■ EXERCISE INSTRUCTIONS
Read through the data and report every line in which the word "each" occurs.

---------- RECORDS SHOWN ----------

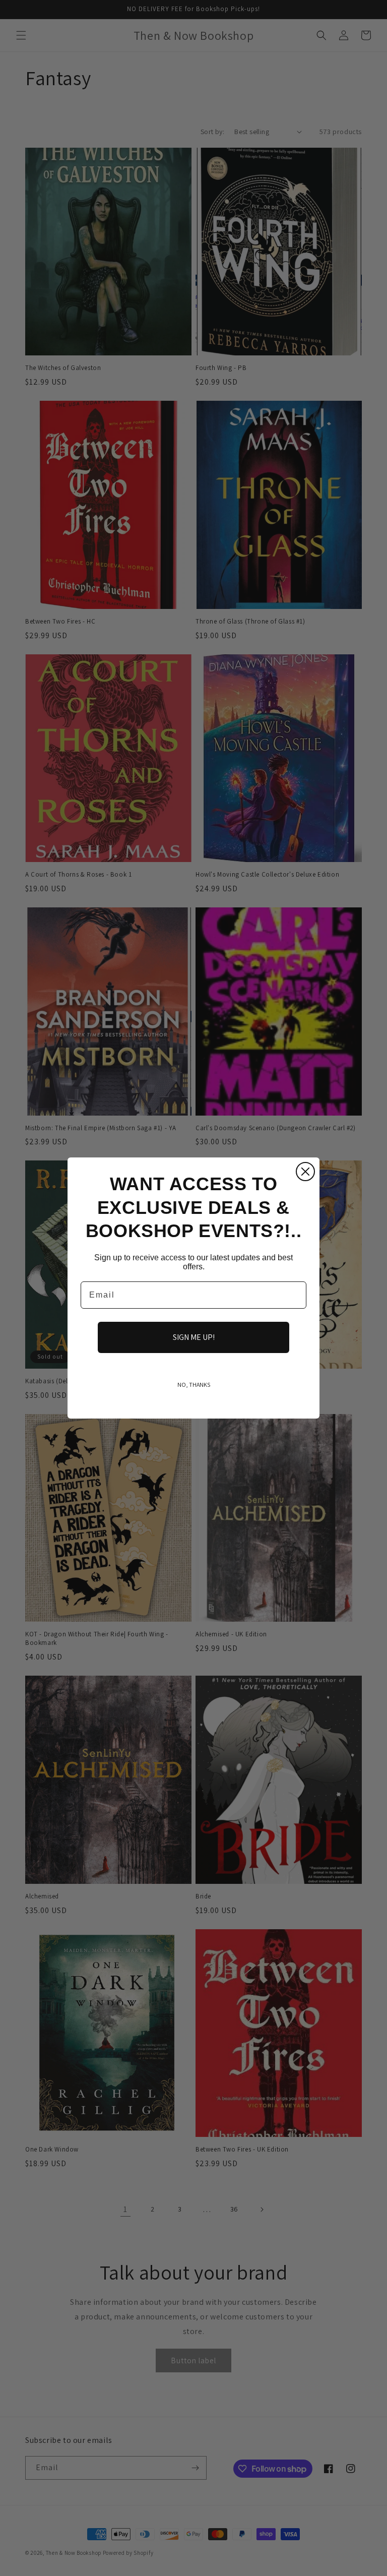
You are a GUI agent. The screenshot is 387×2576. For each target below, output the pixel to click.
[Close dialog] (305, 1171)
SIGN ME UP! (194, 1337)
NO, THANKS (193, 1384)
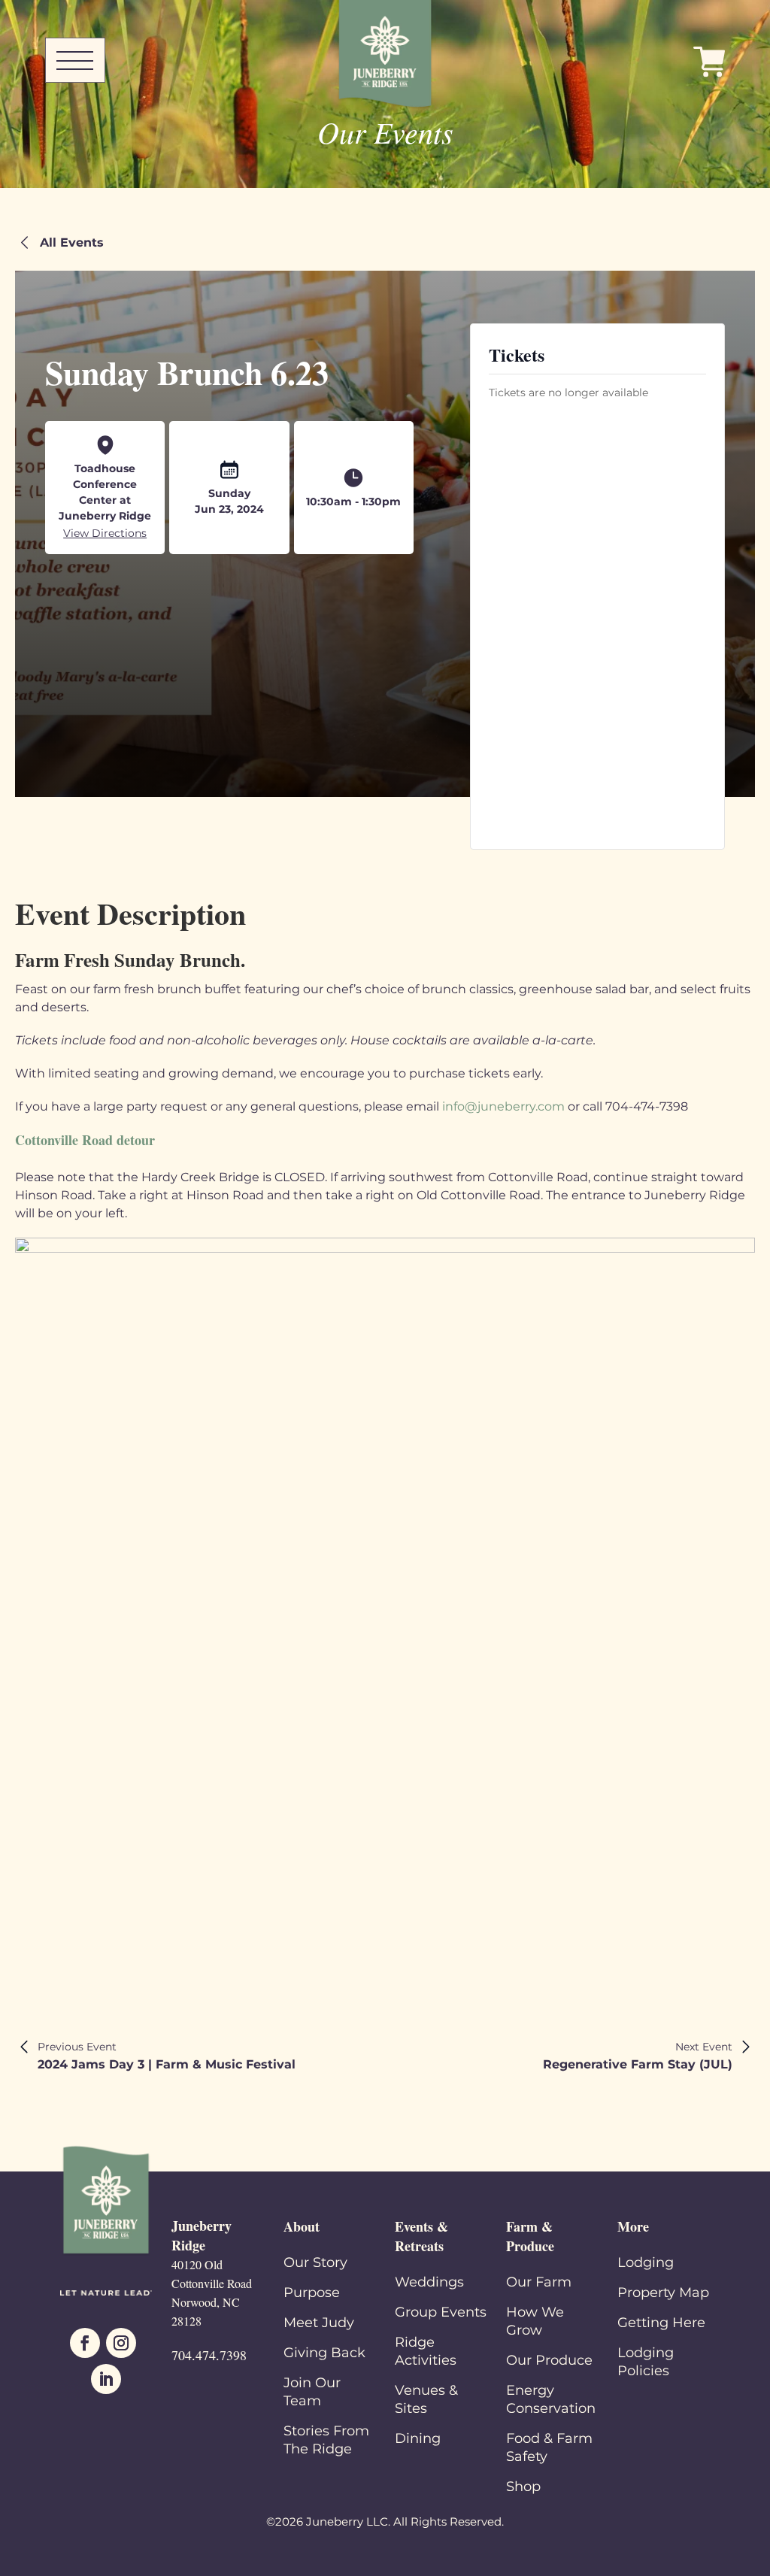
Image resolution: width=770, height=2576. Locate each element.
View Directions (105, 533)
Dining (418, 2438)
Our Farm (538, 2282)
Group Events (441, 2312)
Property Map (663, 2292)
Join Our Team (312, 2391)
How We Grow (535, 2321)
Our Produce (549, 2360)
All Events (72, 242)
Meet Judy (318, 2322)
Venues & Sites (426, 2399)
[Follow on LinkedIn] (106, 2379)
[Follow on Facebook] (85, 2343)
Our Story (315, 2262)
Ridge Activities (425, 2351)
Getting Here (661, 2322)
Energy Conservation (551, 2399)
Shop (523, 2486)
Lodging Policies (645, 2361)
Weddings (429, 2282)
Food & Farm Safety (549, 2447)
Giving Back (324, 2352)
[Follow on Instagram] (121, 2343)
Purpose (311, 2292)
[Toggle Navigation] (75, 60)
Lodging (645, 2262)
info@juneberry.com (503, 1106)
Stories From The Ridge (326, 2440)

----------

■ SOLUTION FOR THIS PROBLEM
You are a GUI agent. The screenshot is 387×2576. For each target below, output the pixel to click.
Image resolution: width=770, height=2576. Locate each element.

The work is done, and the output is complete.